Ainda inconformada, e com a ajuda de profissionais de pesquisa, RH e Marketing, a Interact desenvolveu uma forma fácil e rápida para avaliar a saúde da gestão das clínicas e consultórios. Com 10 perguntas de múltipla escolha, sem a necessidade de revelar dados financeiros, com uma abordagem mais conceitual que numérica, contornando o problema da confiabilidade das informações, mas principalmente permitindo identificar a maturidade gerencial.
A premissa central é que se trata de um exame para ser feito pelo próprio paciente. Como medir a própria temperatura: você mesmo coloca o termômetro em baixo do braço, por alguns minutos, e logo depois vê um resultado febril ou não, e de que gravidade. Eis que desse conceito nasceu o TERMÔMETRO DE GESTÃO.

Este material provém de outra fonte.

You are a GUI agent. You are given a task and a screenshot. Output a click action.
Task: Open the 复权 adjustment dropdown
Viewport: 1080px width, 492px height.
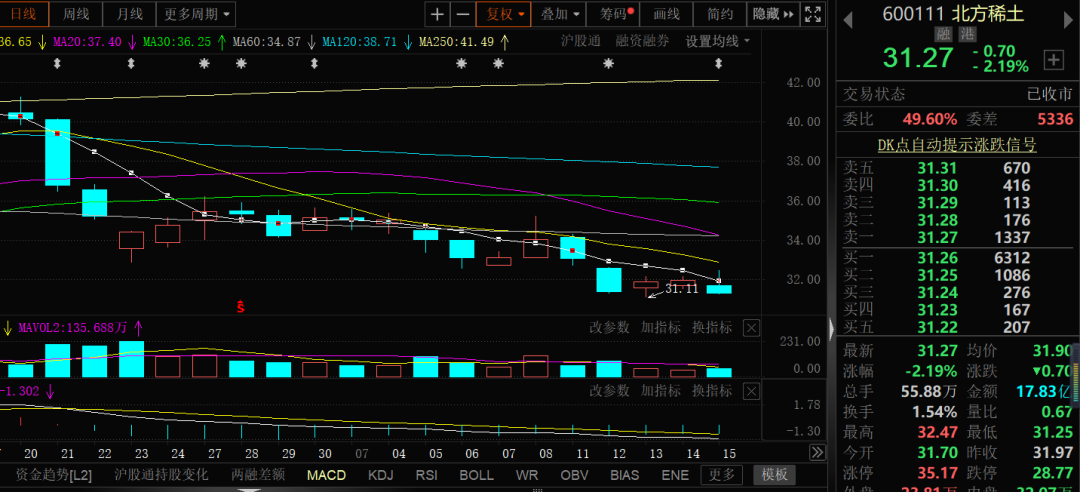(x=503, y=14)
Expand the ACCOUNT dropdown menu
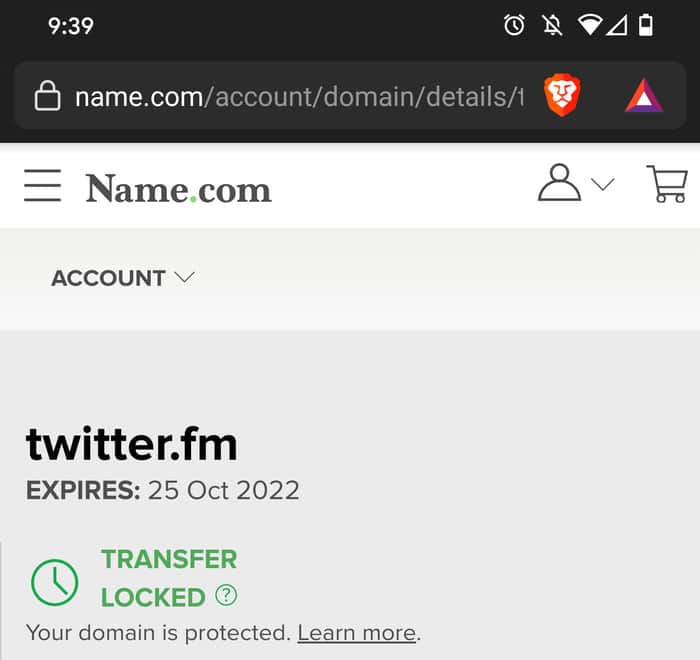Viewport: 700px width, 660px height. click(x=123, y=278)
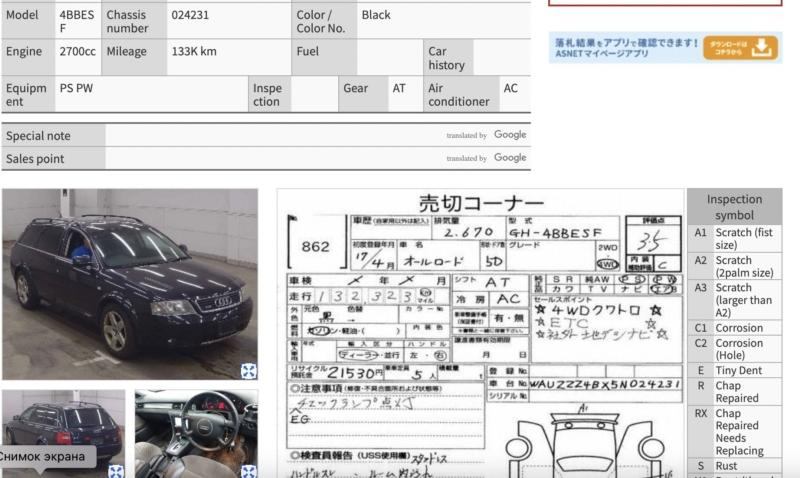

Tratando-se de autoexame, sem acompanhamento de um profissional, e por isso criamos mecanismos para identificar se o paciente estava de fato colocando o termômetro debaixo do braço, da forma correta e no tempo adequado.
Com base nas suas respostas, o respondente além de receber a temperatura medida, da gestão da clínica ou consultório, recebe também indicações de quais áreas precisa melhorar, riscos e oportunidades.
Esse processo não foi rápido. O desenvolvimento levou alguns anos, para validar com o público alvo a linguagem e formato; a parte estatística e de metodologia; conteúdo; tecnologia; testes, etc. Ao final, rodamos um projeto piloto, em parceria com a Sociedade Brasileira de Administração em Oftalmologia (SBAO), com quase 100 respondentes de todas as regiões do Brasil.
Os resultados são muito interessantes, e o relatório final do piloto que pode ser acessado pelo link http://interact-consult.com.br/wp-content/uploads/2019/01/termometro-uv-18jan19.pdf, e também estão disponíveis no site da Interact.
Destaco aqui uma conclusão importante e para isso, volto ao início deste artigo: “Paciente é tudo igual”. Notamos dentre os melhores resultados, um alto índice de inconsistências em função de respostas contraditórias. Nossa conclusão é que o paciente não leva a “minha especialidade médica” a de gestão, muito a sério. Afinal, se uma mulher fizer o autoexame para identificar nódulos nos seios), não tem cabimento ignorar caso algo seja detectado, ou ainda fazer exame na maior velocidade, “apenas para inglês ver”.